Eventually, those drugs in the pipeline may complement sales growth for Pfizer's recently approved drugs, which include cancer treatments Xalkori and Inlyta. Revenue from those two drugs roughly doubled in the quarter from a year ago to nearly $200 million. Another new drug, Xeljanz, which was approved in late 2012 for rheumatoid arthritis and competes with Merck's $2 billion a year Remicade, contributed $46 million in sales last quarter.
Those successes are offsetting some of Viagra's headwinds as sales overseas slump. Viagra revenue fell 14% last quarter as generics began competing with it in key European markets. Sales will likely fall further as generics gain a greater foothold. Viagra's overseas sales still total $265 million in Q4, down 29%, suggesting plenty of downside risk remains.
Fool-worthy final thoughts
Big challenges mean big changes and that's meant unloading non-core assets such as Pfizer's nutrition business and its animal health business. Pfizer is also spending 6% less on R&D in 2013 than it did in 2012.

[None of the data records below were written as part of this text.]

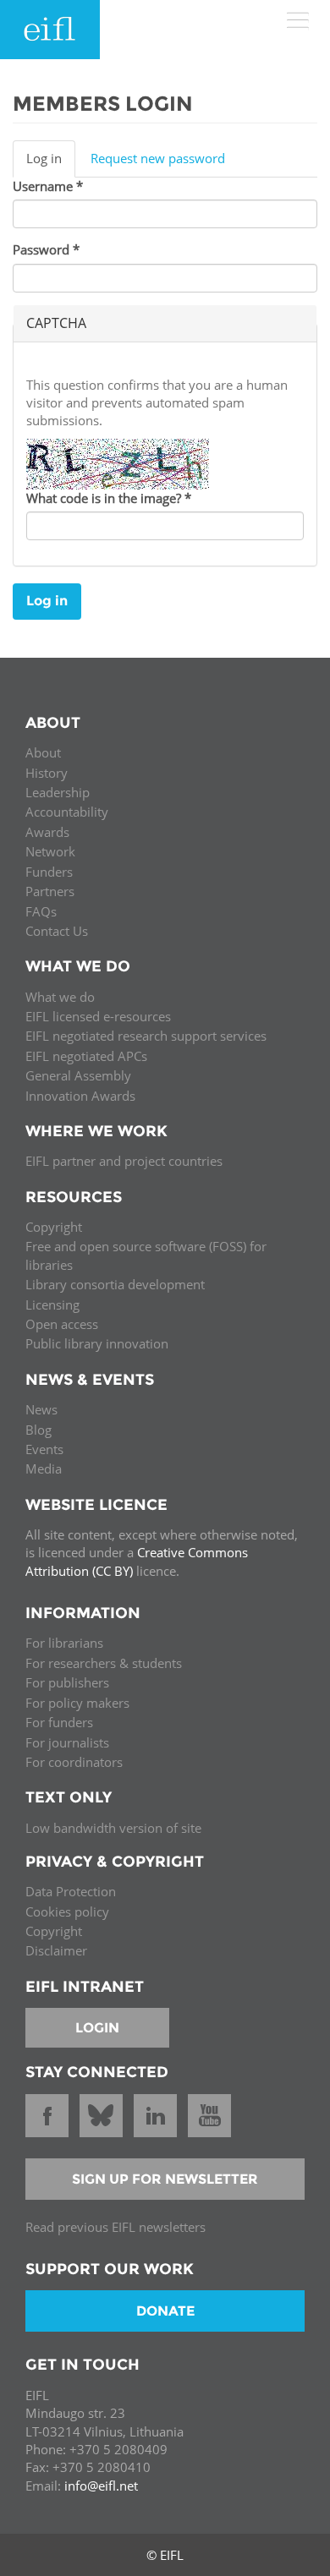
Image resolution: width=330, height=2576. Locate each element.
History (46, 772)
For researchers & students (103, 1662)
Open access (61, 1323)
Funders (49, 871)
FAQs (41, 911)
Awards (47, 831)
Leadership (57, 792)
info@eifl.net (101, 2485)
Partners (49, 891)
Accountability (66, 811)
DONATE (165, 2311)
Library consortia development (115, 1284)
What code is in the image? (108, 497)
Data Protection (70, 1891)
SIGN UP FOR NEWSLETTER (165, 2179)
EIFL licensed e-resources (98, 1016)
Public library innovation (96, 1343)
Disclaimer (56, 1950)
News (41, 1409)
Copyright (53, 1226)
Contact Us (56, 930)
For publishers (67, 1682)
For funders (59, 1722)
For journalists (67, 1742)
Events (44, 1449)
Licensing (52, 1304)
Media (43, 1468)
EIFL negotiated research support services (146, 1035)
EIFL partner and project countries (124, 1160)
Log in (50, 163)
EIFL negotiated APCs (86, 1055)
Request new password (158, 158)
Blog (38, 1429)
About (43, 752)
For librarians (64, 1642)
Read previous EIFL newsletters (115, 2226)
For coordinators (74, 1761)
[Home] (50, 29)
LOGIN (97, 2028)
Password (46, 249)
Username (48, 186)
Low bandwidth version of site (113, 1827)
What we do (60, 996)
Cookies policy (67, 1911)
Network (50, 851)
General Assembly (78, 1075)
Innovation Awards (80, 1095)
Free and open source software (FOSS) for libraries (146, 1255)
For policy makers (77, 1702)
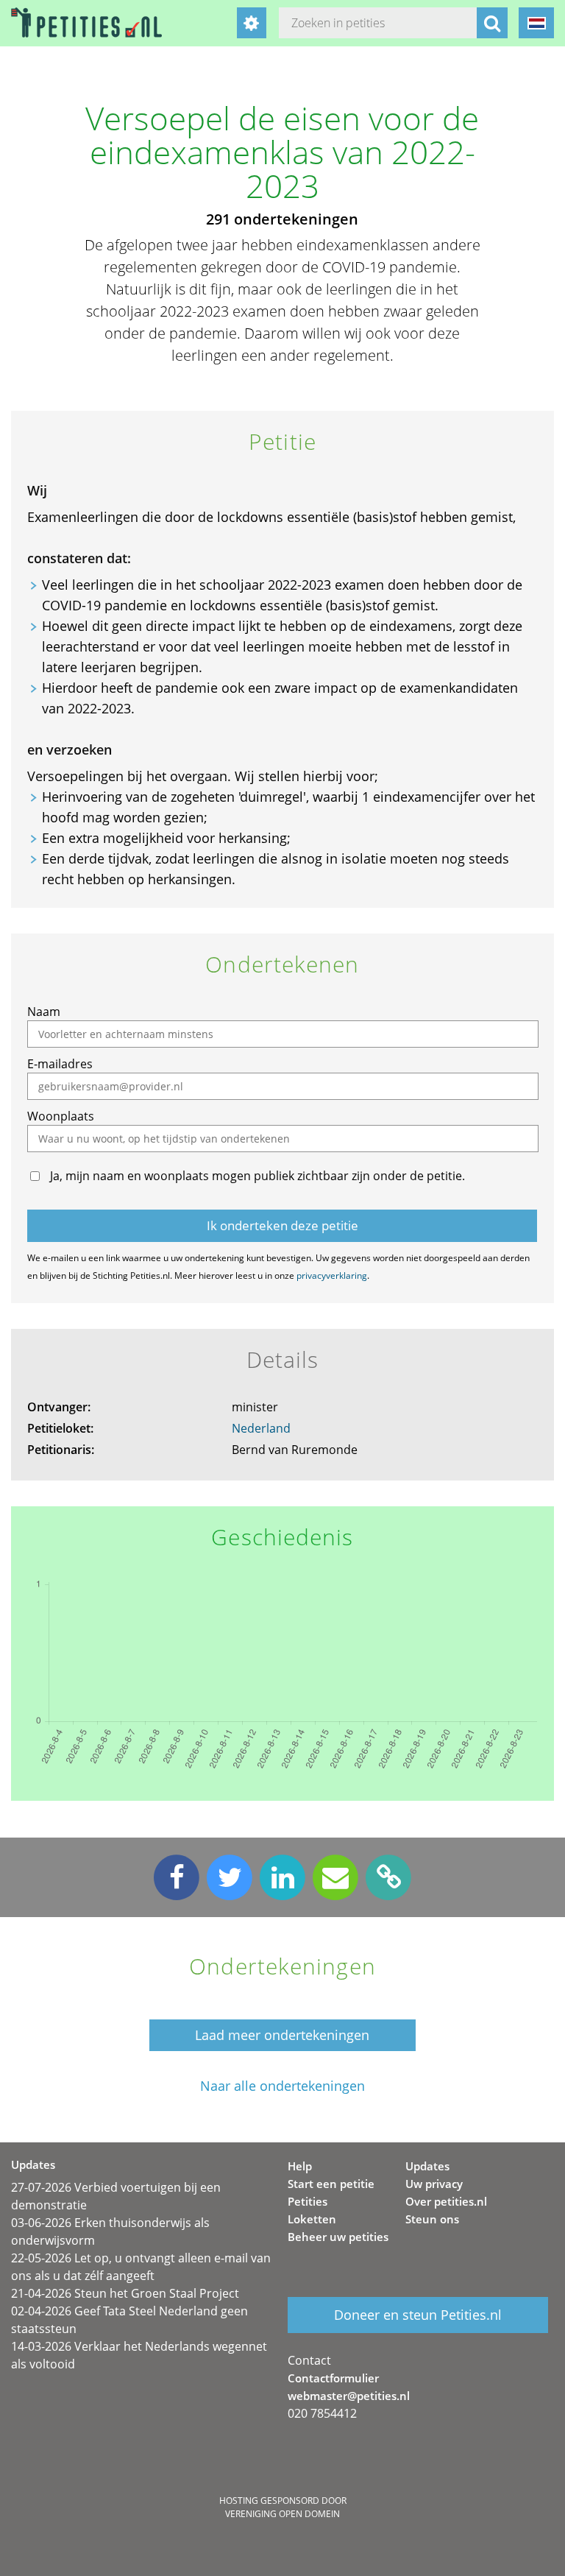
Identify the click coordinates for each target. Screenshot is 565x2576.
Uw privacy (434, 2183)
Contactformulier (333, 2378)
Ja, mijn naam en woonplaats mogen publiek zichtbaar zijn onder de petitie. (257, 1176)
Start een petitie (331, 2183)
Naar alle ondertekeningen (282, 2086)
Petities (307, 2201)
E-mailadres (60, 1064)
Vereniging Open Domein (282, 2514)
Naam (43, 1011)
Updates (427, 2166)
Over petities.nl (446, 2201)
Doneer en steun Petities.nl (418, 2314)
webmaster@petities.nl (349, 2395)
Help (300, 2166)
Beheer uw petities (338, 2236)
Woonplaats (60, 1116)
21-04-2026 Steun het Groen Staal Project (125, 2293)
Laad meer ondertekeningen (282, 2035)
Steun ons (432, 2219)
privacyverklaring (331, 1275)
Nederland (261, 1428)
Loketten (312, 2219)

For 2014, Pfizer is guiding for $2.20 to $2.30 in earnings per share. That's thanks to buying back nearly $5 billion worth of stock in the fourth quarter and a whopping $16 billion worth of stock during 2013. Overall, Pfizer's moves cut the number of shares outstanding by 13% last year. Those buybacks will do a lot of heavy lifting when it comes to converting sales into profit this year given revenue is expected fall to $49.2 to $51.2 billion from $51.5 in 2013, but I'd much prefer to see profit come from launching new drugs than buybacks.